Last month, Dysart, Iowa, saw a very special occasion when, against all odds, the world’s most premature twins celebrated their second birthday.
Kambry and Keeley Ewoldt are identical twins born on Nov. 24, 2018. However, their mother, Jade Ewoldt, actually had a due date of March 29, 2019, meaning that they were born around week 22 of the pregnancy.
The twins, excited to be celebrating their second birthday, probably did not realize that, at birth, it was a milestone that was far from guaranteed.
Jade Ewoldt, already a mother of two children, Koy and Kollins, knew twins were risky. Sadly, the risks materialized, and at 16 weeks, doctors told Ewoldt her daughters had twin-to-twin transfusion syndrome (TTTS), where they were sharing blood through blood vessels in the womb. Left untreated, it could be fatal.
“[TTTS] is also very rare,” Dr. Jonathan Klein, a neonatologist and medical director of the NICU at the hospital, told AP in January 2019. “A lot of patients pass away before they are even born.”
Surgery was performed at 17 weeks in Cincinnati, and about a month later, on Nov. 24, the twins were born.

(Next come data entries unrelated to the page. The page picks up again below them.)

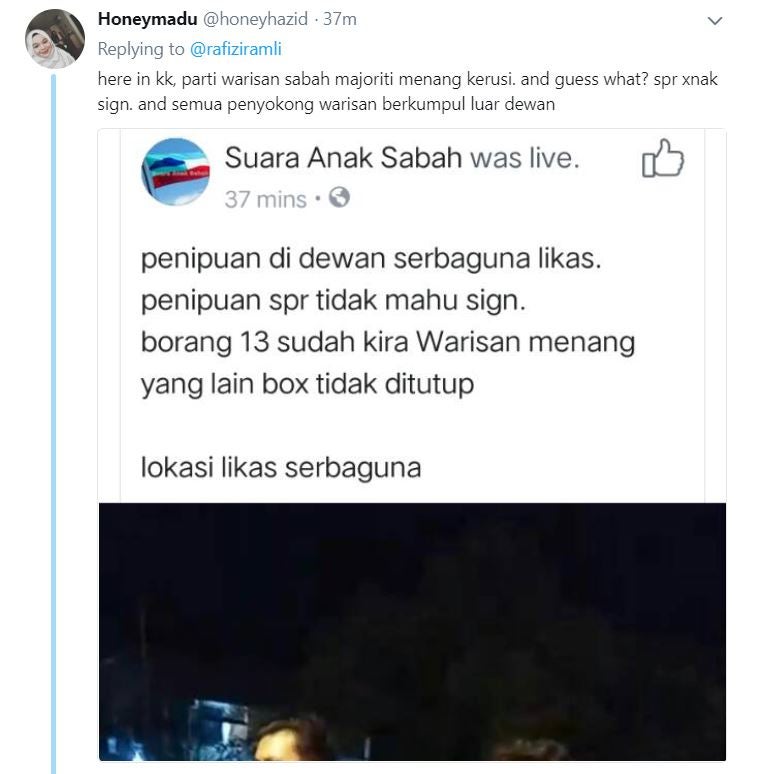The width and height of the screenshot is (759, 774).
Task: Open the @honeyhazid handle
Action: coord(256,19)
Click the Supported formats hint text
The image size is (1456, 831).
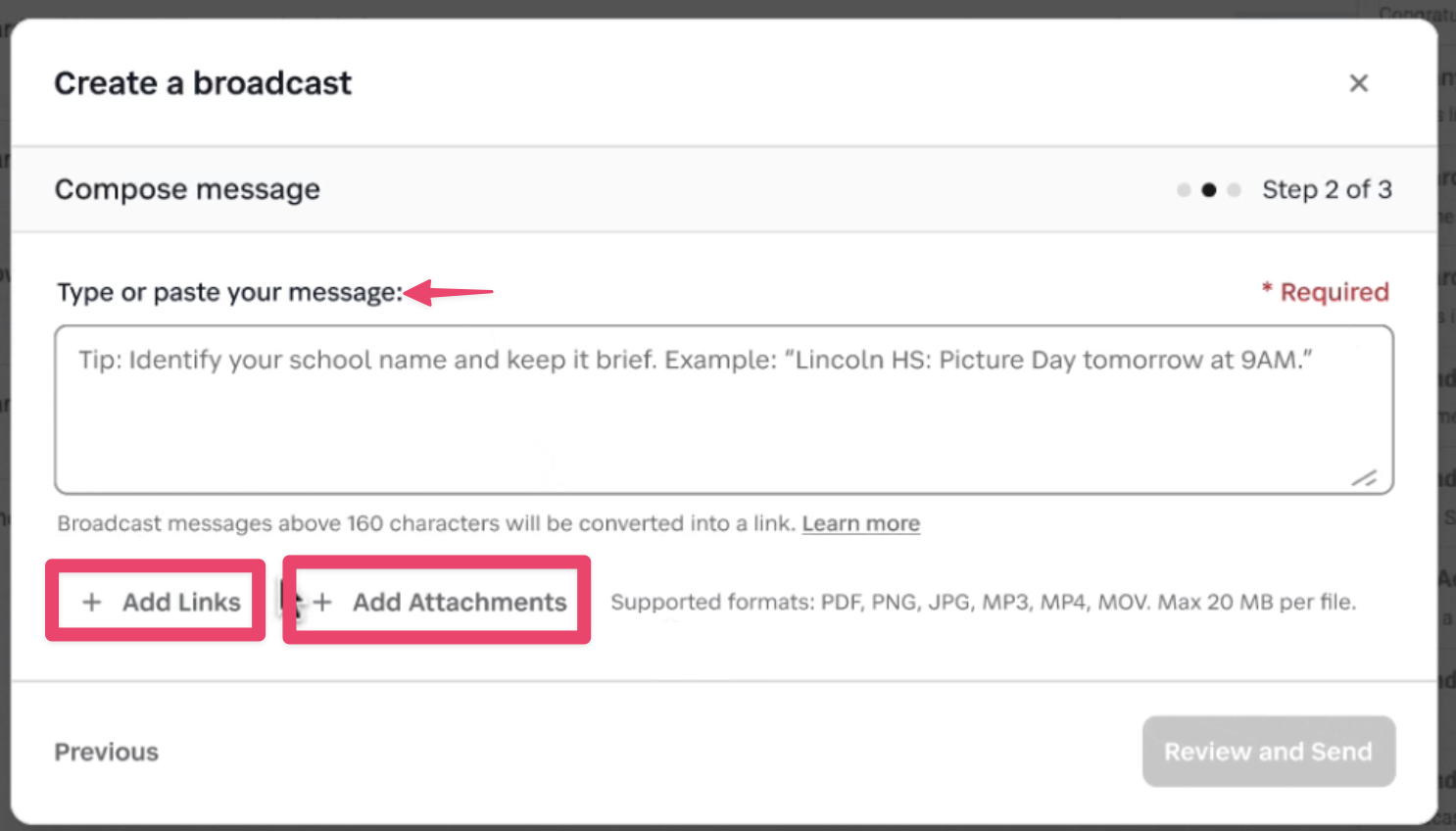click(983, 602)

Their hospitalization over the next few months meant a two-hour round-trip commute almost every day for Ewoldt from her home in Dysart. She says she was operating in “survival mode.”
“It was hard to leave the NICU knowing that I was having to compartmentalize life,” she said. “Leaving behind the twins, knowing I couldn’t take them home was painful and then [I was] going home to be with my other kids and shutting off thinking about the twins when I was with them.”
The early birth meant they didn’t develop full lung function in utero, and the twins were diagnosed with severe bronchopulmonary dysplasia, a chronic lung disease making breathing difficult.
He added, “I would consider anytime babies like this on the cusp of viability survive, that it’s a pretty amazing situation, and it’s a huge dedication to a large team.”
Life continued to throw curveballs at the Ewoldts even after the twins got home. Being so premature meant the twins are more susceptible to illness, and they had six hospital stays for common colds last year.
“Something you or I would get the sniffles over would put them in the ICU,” Ewoldt said.
Now the pandemic is here, though the family were already taking precautions against any sickness by mostly staying indoors. Jade knows it’s not perfect, but at least they are together.
“I still feel torn between the two sets of kids, but at least I know, at the end of the day, the older kids get to do normal things where the twins get to stay healthy and I don’t have to decide between the two,” she said.
November was a significant month for the family, being the twins’ birthday month—and that of their older sister, Kollins, who turned 5 on Nov. 30. World Prematurity Day, founded by March of Dimes to support families of premature babies, was also on the 17th, and November is Prematurity Awareness Month.
Sadly, it is also the month that Jade lost her sister in a car crash, last year, on Kollins’s birthday. The twins’ birthday has been dedicated to her.
With nearly 10,000 Facebook followers, Ewoldt hopes their experience of TTTS can reach and support families going through similar struggles.
“If our story can help save another baby, then it’s really important to continue to share,” she said.